[[ TASK INPUT open ]]

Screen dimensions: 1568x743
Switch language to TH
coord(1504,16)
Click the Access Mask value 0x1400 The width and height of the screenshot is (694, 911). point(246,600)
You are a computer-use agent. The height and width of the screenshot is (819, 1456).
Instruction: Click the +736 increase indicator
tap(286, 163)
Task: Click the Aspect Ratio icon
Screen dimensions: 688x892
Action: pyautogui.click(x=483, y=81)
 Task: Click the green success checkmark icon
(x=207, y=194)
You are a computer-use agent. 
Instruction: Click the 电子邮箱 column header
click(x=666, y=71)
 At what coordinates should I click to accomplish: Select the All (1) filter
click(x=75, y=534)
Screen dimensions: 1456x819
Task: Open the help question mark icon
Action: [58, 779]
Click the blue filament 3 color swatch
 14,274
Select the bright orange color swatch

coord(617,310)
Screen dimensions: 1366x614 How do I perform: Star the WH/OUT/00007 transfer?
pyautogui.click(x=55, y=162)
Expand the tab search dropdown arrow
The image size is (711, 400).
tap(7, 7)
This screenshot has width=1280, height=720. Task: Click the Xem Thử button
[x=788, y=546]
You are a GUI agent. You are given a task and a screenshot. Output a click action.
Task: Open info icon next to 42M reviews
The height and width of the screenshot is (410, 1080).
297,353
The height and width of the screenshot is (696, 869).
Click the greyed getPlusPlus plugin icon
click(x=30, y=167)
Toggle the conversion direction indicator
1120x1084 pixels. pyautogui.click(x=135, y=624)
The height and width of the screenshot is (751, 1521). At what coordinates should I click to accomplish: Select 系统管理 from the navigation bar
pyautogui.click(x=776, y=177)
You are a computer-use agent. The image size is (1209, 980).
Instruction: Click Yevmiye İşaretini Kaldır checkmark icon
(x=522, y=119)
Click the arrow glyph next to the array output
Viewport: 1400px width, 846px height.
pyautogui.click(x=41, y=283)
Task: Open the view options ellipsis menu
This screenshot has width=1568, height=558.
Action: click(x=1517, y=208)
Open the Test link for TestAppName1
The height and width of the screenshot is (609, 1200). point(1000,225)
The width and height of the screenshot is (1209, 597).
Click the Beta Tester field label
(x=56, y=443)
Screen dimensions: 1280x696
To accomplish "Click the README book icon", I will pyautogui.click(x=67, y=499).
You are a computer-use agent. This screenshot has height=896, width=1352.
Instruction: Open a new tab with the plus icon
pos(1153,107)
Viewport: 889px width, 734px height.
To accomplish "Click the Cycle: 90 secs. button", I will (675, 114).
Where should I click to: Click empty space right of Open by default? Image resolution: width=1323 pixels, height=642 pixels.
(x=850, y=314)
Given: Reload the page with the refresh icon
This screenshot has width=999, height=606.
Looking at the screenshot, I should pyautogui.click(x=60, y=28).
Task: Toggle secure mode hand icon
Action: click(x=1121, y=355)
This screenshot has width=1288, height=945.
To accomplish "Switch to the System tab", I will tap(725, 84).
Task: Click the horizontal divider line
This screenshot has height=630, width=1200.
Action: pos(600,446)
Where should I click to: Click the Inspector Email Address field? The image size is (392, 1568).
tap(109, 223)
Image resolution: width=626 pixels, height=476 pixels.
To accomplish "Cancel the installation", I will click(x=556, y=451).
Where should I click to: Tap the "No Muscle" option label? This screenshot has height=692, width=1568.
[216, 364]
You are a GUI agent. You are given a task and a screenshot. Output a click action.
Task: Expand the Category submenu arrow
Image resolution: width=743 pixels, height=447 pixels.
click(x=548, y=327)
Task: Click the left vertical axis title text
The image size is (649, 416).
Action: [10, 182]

[[ TASK INPUT closed ]]

Everything above from the line with "Instruction: Click the 电子邮箱 column header" to the line with "You are a computer-use agent. This", both included, must be repeated exactly, and nothing outside that range.

Instruction: Click the 电子邮箱 column header
click(x=666, y=71)
 At what coordinates should I click to accomplish: Select the All (1) filter
click(x=75, y=534)
Screen dimensions: 1456x819
Task: Open the help question mark icon
Action: [58, 779]
Click the blue filament 3 color swatch
 14,274
Select the bright orange color swatch

coord(617,310)
Screen dimensions: 1366x614 How do I perform: Star the WH/OUT/00007 transfer?
pyautogui.click(x=55, y=162)
Expand the tab search dropdown arrow
The image size is (711, 400).
tap(7, 7)
This screenshot has width=1280, height=720. Task: Click the Xem Thử button
[x=788, y=546]
You are a GUI agent. You are given a task and a screenshot. Output a click action.
Task: Open info icon next to 42M reviews
The height and width of the screenshot is (410, 1080).
297,353
The height and width of the screenshot is (696, 869).
Click the greyed getPlusPlus plugin icon
click(x=30, y=167)
Toggle the conversion direction indicator
1120x1084 pixels. pyautogui.click(x=135, y=624)
The height and width of the screenshot is (751, 1521). At what coordinates should I click to accomplish: Select 系统管理 from the navigation bar
pyautogui.click(x=776, y=177)
You are a computer-use agent. The image size is (1209, 980).
Instruction: Click Yevmiye İşaretini Kaldır checkmark icon
(x=522, y=119)
Click the arrow glyph next to the array output
Viewport: 1400px width, 846px height.
pyautogui.click(x=41, y=283)
Task: Open the view options ellipsis menu
This screenshot has width=1568, height=558.
Action: click(x=1517, y=208)
Open the Test link for TestAppName1
The height and width of the screenshot is (609, 1200). point(1000,225)
The width and height of the screenshot is (1209, 597).
Click the Beta Tester field label
(x=56, y=443)
Screen dimensions: 1280x696
To accomplish "Click the README book icon", I will pyautogui.click(x=67, y=499).
You are a computer-use agent. This screenshot has height=896, width=1352.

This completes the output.